*DIRECTIONS*
Beginning with the first line of the data below, reproduce every line unchanged, ending with the line that holds "You are a computer-use agent. This".

*MATERIAL FOR THE TASK*

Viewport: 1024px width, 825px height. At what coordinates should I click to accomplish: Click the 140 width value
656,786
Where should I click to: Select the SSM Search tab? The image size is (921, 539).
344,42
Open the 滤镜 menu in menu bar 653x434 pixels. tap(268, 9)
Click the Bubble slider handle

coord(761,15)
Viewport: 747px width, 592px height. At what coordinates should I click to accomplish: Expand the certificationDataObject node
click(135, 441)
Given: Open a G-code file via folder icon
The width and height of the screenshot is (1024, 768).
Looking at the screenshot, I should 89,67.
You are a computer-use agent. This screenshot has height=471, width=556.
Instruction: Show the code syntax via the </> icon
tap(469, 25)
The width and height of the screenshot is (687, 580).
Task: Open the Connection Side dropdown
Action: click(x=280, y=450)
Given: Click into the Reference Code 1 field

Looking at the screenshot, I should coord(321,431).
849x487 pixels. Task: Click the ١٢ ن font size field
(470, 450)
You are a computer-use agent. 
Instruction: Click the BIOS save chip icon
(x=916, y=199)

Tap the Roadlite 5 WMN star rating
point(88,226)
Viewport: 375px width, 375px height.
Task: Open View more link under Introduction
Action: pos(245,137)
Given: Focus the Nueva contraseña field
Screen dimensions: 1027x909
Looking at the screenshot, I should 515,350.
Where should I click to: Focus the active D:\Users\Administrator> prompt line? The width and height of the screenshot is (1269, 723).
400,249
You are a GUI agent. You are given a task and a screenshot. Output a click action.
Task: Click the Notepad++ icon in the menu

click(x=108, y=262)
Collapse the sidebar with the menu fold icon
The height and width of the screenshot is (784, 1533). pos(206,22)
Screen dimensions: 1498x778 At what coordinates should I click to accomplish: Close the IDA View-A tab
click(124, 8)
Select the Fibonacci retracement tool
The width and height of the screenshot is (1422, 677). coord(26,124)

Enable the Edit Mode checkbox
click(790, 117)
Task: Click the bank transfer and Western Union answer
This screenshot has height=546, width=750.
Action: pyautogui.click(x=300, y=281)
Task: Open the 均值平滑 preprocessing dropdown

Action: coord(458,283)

*COMPLETED TASK*
Viewport: 1024px width, 825px height. At what coordinates should I click to accomplish: Click the 140 width value
656,786
Where should I click to: Select the SSM Search tab? The image size is (921, 539).
344,42
Open the 滤镜 menu in menu bar 653x434 pixels. tap(268, 9)
Click the Bubble slider handle

coord(761,15)
Viewport: 747px width, 592px height. At what coordinates should I click to accomplish: Expand the certificationDataObject node
click(135, 441)
Given: Open a G-code file via folder icon
The width and height of the screenshot is (1024, 768).
Looking at the screenshot, I should 89,67.
You are a computer-use agent. This screenshot has height=471, width=556.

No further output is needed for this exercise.